In this chapter, Chesterton meets this problem head-on. Because the problem had already begun to show itself in his time. “A short time ago,” he writes, “Mrs. Besant, in an interesting essay, announced that there was only one religion in the world, that all faiths were only versions or perversions of it . . . ” “Mrs. Besant” would be Annie Besant, grand old lady of the Theosophical Society and an opinion-maker of alternative religious thought at the turn of the last century. (That’s her in high-priestess get-up at left. You can read about her here.)

Chesterton insists that there is a big diff, that the difference between Christianity and Buddhism, the religion most commonly likened to Christianity, is night and day. I’ll list a few bullet points, then turn the discussion over to readers.

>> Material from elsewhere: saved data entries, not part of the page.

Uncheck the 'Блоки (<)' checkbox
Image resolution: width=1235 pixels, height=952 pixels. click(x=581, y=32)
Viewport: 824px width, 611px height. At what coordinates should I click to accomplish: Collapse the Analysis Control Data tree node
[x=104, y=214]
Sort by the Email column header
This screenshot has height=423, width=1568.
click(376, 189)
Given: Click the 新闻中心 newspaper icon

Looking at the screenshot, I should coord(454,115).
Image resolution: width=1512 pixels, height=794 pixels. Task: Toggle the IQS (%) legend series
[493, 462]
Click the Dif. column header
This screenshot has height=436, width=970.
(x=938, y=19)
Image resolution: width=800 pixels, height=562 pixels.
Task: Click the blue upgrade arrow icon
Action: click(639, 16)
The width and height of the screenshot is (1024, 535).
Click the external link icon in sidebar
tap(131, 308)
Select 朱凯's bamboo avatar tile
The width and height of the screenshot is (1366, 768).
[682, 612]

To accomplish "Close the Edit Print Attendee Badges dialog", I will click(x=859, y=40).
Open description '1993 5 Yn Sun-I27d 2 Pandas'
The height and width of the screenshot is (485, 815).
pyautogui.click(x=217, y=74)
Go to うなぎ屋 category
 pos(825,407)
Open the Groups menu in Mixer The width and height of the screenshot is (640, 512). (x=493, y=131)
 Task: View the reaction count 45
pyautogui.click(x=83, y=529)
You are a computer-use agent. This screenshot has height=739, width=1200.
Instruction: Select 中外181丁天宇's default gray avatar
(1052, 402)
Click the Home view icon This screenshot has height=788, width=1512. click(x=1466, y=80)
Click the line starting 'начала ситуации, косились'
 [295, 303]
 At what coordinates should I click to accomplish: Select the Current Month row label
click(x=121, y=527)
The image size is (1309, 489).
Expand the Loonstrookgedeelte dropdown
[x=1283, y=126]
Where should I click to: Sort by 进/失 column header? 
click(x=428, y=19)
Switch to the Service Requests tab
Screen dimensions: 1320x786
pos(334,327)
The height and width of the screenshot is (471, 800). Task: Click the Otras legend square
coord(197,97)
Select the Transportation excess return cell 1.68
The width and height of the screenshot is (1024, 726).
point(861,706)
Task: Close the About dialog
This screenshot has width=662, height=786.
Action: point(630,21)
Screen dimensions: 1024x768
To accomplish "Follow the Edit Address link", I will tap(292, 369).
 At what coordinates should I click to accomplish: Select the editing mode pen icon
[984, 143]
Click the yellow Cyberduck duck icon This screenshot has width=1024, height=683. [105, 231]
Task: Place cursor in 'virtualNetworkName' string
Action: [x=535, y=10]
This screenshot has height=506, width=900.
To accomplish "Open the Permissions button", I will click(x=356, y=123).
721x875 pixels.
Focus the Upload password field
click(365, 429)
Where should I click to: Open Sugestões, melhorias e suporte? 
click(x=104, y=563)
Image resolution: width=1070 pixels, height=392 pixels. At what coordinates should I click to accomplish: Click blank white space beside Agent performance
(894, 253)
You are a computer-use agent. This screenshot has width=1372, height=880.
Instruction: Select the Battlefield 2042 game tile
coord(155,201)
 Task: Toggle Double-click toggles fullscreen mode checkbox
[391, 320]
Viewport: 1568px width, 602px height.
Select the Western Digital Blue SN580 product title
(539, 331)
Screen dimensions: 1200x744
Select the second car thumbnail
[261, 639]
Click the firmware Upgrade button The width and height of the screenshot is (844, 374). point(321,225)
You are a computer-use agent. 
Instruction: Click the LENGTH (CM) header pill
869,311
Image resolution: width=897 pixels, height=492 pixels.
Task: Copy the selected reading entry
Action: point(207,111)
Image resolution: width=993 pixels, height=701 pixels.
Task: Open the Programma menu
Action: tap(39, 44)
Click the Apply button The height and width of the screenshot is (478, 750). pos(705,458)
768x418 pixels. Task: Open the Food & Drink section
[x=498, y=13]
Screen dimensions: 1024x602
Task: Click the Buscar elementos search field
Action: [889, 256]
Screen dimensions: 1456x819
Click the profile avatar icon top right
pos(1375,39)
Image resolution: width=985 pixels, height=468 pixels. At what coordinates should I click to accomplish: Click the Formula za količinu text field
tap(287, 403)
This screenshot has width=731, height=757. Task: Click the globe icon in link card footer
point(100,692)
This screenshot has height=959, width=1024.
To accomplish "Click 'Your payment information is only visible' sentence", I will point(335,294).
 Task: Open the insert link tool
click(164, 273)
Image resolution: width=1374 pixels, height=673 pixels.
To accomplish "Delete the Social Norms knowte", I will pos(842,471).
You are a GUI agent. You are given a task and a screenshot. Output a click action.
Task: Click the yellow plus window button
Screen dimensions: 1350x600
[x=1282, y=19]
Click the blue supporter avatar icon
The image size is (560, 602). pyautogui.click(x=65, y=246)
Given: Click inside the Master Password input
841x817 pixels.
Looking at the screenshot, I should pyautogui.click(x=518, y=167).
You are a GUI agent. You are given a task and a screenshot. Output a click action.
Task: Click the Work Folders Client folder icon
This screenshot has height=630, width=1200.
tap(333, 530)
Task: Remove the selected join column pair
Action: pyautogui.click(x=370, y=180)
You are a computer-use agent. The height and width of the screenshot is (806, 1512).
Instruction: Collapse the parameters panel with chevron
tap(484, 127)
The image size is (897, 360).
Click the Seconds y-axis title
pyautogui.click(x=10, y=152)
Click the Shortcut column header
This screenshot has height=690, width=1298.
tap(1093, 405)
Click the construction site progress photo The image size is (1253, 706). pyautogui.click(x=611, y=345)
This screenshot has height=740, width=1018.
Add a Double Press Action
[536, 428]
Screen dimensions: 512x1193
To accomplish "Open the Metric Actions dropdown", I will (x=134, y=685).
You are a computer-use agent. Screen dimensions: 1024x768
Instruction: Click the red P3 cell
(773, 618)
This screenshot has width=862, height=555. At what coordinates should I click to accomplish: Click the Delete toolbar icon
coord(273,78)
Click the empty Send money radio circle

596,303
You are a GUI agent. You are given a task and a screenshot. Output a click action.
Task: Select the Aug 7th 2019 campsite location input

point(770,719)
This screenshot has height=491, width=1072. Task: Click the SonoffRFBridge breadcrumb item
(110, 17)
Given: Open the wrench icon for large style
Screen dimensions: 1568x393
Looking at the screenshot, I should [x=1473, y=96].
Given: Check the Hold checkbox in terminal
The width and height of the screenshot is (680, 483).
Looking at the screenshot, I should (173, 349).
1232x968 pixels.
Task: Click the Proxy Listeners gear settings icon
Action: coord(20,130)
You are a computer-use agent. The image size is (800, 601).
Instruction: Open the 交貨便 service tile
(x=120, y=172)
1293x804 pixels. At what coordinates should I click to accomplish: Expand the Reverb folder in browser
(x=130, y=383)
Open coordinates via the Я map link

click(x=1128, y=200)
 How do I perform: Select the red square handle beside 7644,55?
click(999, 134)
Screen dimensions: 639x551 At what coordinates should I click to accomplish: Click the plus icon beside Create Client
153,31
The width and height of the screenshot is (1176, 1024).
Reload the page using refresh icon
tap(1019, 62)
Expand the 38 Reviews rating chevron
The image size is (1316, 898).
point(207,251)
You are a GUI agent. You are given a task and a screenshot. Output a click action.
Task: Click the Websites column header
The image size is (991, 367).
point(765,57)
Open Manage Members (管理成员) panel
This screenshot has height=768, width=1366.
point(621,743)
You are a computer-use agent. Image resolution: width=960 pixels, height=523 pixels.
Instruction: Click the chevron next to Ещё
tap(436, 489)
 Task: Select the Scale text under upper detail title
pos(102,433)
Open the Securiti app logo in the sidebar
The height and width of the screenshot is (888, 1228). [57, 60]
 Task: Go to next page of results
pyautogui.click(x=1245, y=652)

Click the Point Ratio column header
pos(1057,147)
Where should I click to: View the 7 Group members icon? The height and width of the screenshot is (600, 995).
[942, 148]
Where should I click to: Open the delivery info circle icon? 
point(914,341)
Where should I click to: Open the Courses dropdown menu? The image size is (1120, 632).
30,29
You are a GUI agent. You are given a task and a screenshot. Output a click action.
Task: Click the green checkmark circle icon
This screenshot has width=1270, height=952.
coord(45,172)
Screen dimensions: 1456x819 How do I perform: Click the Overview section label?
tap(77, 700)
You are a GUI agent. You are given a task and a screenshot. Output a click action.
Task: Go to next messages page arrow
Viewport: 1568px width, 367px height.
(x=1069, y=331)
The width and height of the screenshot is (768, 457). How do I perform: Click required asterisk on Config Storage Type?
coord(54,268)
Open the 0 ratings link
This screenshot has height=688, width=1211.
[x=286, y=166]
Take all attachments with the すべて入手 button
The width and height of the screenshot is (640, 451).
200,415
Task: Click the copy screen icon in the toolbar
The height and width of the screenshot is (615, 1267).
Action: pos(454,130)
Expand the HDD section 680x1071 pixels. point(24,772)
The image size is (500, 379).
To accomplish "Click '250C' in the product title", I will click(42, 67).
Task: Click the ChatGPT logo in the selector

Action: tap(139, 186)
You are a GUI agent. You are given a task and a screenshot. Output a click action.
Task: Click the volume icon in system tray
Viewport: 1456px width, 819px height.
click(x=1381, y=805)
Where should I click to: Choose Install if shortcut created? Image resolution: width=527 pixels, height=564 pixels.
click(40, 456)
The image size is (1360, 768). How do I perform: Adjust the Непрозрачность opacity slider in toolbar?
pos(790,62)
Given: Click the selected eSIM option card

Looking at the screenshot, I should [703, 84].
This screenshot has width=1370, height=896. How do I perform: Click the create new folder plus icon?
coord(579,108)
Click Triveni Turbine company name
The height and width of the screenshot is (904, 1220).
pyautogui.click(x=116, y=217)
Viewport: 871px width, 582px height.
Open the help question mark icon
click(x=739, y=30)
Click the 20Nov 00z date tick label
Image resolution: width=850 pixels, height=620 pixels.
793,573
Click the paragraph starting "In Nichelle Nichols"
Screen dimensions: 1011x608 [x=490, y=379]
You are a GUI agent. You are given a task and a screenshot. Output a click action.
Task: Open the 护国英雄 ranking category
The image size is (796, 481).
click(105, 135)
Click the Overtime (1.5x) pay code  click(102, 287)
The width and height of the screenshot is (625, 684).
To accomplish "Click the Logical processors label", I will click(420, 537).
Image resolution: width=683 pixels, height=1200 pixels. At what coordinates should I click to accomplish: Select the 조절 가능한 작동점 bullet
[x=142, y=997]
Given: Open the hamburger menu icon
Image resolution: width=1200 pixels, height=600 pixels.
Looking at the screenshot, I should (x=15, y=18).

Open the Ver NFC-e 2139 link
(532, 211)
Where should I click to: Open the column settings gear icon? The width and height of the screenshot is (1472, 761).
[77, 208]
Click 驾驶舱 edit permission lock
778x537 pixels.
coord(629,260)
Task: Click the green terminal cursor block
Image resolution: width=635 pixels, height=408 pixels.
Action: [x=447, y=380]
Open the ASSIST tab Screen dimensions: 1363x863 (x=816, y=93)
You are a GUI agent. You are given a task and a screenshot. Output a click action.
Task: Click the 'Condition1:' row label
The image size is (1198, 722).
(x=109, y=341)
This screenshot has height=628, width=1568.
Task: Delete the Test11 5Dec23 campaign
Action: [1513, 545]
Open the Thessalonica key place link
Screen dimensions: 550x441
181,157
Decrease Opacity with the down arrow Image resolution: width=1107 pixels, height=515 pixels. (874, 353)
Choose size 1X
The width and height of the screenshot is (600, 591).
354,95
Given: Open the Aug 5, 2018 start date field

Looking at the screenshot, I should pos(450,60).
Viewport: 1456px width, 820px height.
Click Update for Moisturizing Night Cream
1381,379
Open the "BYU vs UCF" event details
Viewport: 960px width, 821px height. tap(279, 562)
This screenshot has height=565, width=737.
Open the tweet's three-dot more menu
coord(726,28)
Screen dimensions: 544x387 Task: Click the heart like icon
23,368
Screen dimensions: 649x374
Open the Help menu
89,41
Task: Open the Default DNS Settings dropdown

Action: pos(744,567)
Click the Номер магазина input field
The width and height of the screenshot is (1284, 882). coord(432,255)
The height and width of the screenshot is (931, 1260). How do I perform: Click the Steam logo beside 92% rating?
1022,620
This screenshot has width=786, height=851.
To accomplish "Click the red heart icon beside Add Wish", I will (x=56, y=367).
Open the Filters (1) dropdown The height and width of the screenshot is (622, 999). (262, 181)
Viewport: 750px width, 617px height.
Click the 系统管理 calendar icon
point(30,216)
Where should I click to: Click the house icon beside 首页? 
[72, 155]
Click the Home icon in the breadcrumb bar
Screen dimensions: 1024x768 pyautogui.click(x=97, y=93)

  • “The Buddhist saint always has his eyes shut, while the Christian saint always has them wide open. . . . The Buddhist is looking with a peculiar intentness inwards. The Christian is staring with a frantic intentness outwards.”
  • “It is the instinct of Christianity to be glad that God has broken the universe into little pieces, because they are living pieces. It is her instinct to say ‘little children love one another’ rather than to tell one large person to love himself [as Buddhism does]. This is the intellectual abyss between Buddhism and Christianity; that for the Buddhist or Theosophist personality is the fall of man, for the Christian it is the purpose of God, the whole point of his cosmic idea.”
  • “By insisting specially on the immanence of God we get introspection, self-isolation, quietism, social indifference—Tibet. By insisting specially on the transcendence of God we get wonder, curiosity, moral and political adventure, righteous indignation—Christendom. Insisting that God is inside man, man is always inside himself. By insisting that God transcends man, man has transcended himself.”
  • “The complex God of the Athanasian Creed may be an enigma for the intellect; but He is far less likely to gather the mystery and cruelty of a Sultan than the lonely god of Omar or Mahomet.”
  • “To the Buddhist or the eastern fatalist existence is a science or a plan, which must end up in a certain way. But to a Christian existence is a story, which may end up in any way. In a thrilling novel (that purely Christian product) the hero is not eaten by cannibals; but it is essential to the existence of the thrill that he might be eaten by cannibals.”

What passages struck you? Or what strikes you about these passages?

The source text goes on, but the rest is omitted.